===== EXTRACTED MATERIAL =====

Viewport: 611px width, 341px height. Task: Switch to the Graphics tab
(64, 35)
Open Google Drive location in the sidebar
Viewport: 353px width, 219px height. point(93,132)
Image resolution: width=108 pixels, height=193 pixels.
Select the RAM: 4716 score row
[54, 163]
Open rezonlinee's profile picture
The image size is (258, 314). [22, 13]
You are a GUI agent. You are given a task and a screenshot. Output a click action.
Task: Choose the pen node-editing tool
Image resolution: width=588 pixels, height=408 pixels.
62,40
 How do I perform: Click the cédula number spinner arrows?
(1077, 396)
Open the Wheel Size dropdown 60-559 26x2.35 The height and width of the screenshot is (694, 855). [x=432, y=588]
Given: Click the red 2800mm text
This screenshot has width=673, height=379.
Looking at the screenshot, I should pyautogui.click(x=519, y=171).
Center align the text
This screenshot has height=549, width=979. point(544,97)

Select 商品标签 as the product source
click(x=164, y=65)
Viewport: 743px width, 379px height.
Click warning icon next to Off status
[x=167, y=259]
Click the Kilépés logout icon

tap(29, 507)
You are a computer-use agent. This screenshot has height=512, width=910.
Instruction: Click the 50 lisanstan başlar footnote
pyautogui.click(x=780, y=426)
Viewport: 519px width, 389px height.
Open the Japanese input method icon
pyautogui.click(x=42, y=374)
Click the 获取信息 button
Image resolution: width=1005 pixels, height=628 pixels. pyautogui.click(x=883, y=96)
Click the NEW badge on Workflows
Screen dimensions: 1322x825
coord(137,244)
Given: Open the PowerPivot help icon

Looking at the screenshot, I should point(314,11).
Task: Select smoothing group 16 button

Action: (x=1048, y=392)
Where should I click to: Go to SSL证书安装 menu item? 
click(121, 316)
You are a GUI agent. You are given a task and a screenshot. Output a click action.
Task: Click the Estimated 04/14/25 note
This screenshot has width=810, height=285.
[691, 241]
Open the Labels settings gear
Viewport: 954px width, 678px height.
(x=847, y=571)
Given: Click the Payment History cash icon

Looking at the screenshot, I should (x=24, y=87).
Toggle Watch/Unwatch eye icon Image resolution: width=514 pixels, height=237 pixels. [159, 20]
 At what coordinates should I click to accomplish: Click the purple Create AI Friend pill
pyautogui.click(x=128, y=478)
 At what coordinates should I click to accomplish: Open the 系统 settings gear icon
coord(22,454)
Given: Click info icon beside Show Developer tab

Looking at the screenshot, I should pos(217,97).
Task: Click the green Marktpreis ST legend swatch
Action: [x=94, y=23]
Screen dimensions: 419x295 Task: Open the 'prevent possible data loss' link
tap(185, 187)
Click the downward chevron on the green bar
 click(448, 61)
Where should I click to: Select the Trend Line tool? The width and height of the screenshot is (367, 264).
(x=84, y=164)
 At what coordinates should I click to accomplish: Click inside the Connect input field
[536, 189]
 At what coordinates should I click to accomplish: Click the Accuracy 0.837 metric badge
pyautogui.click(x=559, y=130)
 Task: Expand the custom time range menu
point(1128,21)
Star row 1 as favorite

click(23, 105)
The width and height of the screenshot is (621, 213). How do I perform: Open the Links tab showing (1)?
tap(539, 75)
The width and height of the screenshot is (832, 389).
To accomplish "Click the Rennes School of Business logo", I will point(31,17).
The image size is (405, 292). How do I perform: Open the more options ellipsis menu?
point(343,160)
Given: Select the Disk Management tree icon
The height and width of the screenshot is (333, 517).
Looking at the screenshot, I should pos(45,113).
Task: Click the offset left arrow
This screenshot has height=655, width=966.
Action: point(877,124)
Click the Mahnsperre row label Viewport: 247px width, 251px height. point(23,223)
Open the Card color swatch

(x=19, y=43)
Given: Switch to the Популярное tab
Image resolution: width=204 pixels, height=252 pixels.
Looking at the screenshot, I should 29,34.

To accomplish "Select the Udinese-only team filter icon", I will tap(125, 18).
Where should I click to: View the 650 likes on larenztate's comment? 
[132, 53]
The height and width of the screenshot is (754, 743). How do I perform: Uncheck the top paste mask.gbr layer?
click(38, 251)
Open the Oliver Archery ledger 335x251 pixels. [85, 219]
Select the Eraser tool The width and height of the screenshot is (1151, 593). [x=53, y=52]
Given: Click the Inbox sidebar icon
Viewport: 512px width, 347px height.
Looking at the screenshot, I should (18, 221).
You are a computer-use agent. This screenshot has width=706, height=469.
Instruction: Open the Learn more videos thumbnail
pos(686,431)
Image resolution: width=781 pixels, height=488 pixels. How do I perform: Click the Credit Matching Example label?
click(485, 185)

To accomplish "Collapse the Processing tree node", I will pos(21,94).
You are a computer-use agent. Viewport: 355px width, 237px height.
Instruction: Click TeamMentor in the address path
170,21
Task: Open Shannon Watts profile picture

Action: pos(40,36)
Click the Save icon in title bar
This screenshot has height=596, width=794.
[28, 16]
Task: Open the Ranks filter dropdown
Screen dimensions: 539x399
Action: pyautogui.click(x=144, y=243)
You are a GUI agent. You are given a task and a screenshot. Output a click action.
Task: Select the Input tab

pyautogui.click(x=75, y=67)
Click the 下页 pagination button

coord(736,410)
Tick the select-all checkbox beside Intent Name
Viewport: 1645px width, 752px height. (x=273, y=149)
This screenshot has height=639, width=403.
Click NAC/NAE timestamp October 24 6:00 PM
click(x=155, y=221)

=====

→ **REQUIREMENT**:
Could you repeat every record word for word?

→ **TASK SOLUTION**:
Viewport: 611px width, 341px height. Task: Switch to the Graphics tab
(64, 35)
Open Google Drive location in the sidebar
Viewport: 353px width, 219px height. point(93,132)
Image resolution: width=108 pixels, height=193 pixels.
Select the RAM: 4716 score row
[54, 163]
Open rezonlinee's profile picture
The image size is (258, 314). [22, 13]
You are a GUI agent. You are given a task and a screenshot. Output a click action.
Task: Choose the pen node-editing tool
Image resolution: width=588 pixels, height=408 pixels.
62,40
 How do I perform: Click the cédula number spinner arrows?
(1077, 396)
Open the Wheel Size dropdown 60-559 26x2.35 The height and width of the screenshot is (694, 855). [x=432, y=588]
Given: Click the red 2800mm text
This screenshot has width=673, height=379.
Looking at the screenshot, I should pyautogui.click(x=519, y=171).
Center align the text
This screenshot has height=549, width=979. point(544,97)

Select 商品标签 as the product source
click(x=164, y=65)
Viewport: 743px width, 379px height.
Click warning icon next to Off status
[x=167, y=259]
Click the Kilépés logout icon

tap(29, 507)
You are a computer-use agent. This screenshot has height=512, width=910.
Instruction: Click the 50 lisanstan başlar footnote
pyautogui.click(x=780, y=426)
Viewport: 519px width, 389px height.
Open the Japanese input method icon
pyautogui.click(x=42, y=374)
Click the 获取信息 button
Image resolution: width=1005 pixels, height=628 pixels. pyautogui.click(x=883, y=96)
Click the NEW badge on Workflows
Screen dimensions: 1322x825
coord(137,244)
Given: Open the PowerPivot help icon

Looking at the screenshot, I should point(314,11).
Task: Select smoothing group 16 button

Action: (x=1048, y=392)
Where should I click to: Go to SSL证书安装 menu item? 
click(121, 316)
You are a GUI agent. You are given a task and a screenshot. Output a click action.
Task: Click the Estimated 04/14/25 note
This screenshot has width=810, height=285.
[691, 241]
Open the Labels settings gear
Viewport: 954px width, 678px height.
(x=847, y=571)
Given: Click the Payment History cash icon

Looking at the screenshot, I should (x=24, y=87).
Toggle Watch/Unwatch eye icon Image resolution: width=514 pixels, height=237 pixels. [159, 20]
 At what coordinates should I click to accomplish: Click the purple Create AI Friend pill
pyautogui.click(x=128, y=478)
 At what coordinates should I click to accomplish: Open the 系统 settings gear icon
coord(22,454)
Given: Click info icon beside Show Developer tab

Looking at the screenshot, I should pos(217,97).
Task: Click the green Marktpreis ST legend swatch
Action: [x=94, y=23]
Screen dimensions: 419x295 Task: Open the 'prevent possible data loss' link
tap(185, 187)
Click the downward chevron on the green bar
 click(448, 61)
Where should I click to: Select the Trend Line tool? The width and height of the screenshot is (367, 264).
(x=84, y=164)
 At what coordinates should I click to accomplish: Click inside the Connect input field
[536, 189]
 At what coordinates should I click to accomplish: Click the Accuracy 0.837 metric badge
pyautogui.click(x=559, y=130)
 Task: Expand the custom time range menu
point(1128,21)
Star row 1 as favorite

click(23, 105)
The width and height of the screenshot is (621, 213). How do I perform: Open the Links tab showing (1)?
tap(539, 75)
The width and height of the screenshot is (832, 389).
To accomplish "Click the Rennes School of Business logo", I will point(31,17).
The image size is (405, 292). How do I perform: Open the more options ellipsis menu?
point(343,160)
Given: Select the Disk Management tree icon
The height and width of the screenshot is (333, 517).
Looking at the screenshot, I should pos(45,113).
Task: Click the offset left arrow
This screenshot has height=655, width=966.
Action: point(877,124)
Click the Mahnsperre row label Viewport: 247px width, 251px height. point(23,223)
Open the Card color swatch

(x=19, y=43)
Given: Switch to the Популярное tab
Image resolution: width=204 pixels, height=252 pixels.
Looking at the screenshot, I should 29,34.

To accomplish "Select the Udinese-only team filter icon", I will tap(125, 18).
Where should I click to: View the 650 likes on larenztate's comment? 
[132, 53]
The height and width of the screenshot is (754, 743). How do I perform: Uncheck the top paste mask.gbr layer?
click(38, 251)
Open the Oliver Archery ledger 335x251 pixels. [85, 219]
Select the Eraser tool The width and height of the screenshot is (1151, 593). [x=53, y=52]
Given: Click the Inbox sidebar icon
Viewport: 512px width, 347px height.
Looking at the screenshot, I should (18, 221).
You are a computer-use agent. This screenshot has width=706, height=469.
Instruction: Open the Learn more videos thumbnail
pos(686,431)
Image resolution: width=781 pixels, height=488 pixels. How do I perform: Click the Credit Matching Example label?
click(485, 185)

To accomplish "Collapse the Processing tree node", I will pos(21,94).
You are a computer-use agent. Viewport: 355px width, 237px height.
Instruction: Click TeamMentor in the address path
170,21
Task: Open Shannon Watts profile picture

Action: pos(40,36)
Click the Save icon in title bar
This screenshot has height=596, width=794.
[28, 16]
Task: Open the Ranks filter dropdown
Screen dimensions: 539x399
Action: pyautogui.click(x=144, y=243)
You are a GUI agent. You are given a task and a screenshot. Output a click action.
Task: Select the Input tab

pyautogui.click(x=75, y=67)
Click the 下页 pagination button

coord(736,410)
Tick the select-all checkbox beside Intent Name
Viewport: 1645px width, 752px height. (x=273, y=149)
This screenshot has height=639, width=403.
Click NAC/NAE timestamp October 24 6:00 PM
click(x=155, y=221)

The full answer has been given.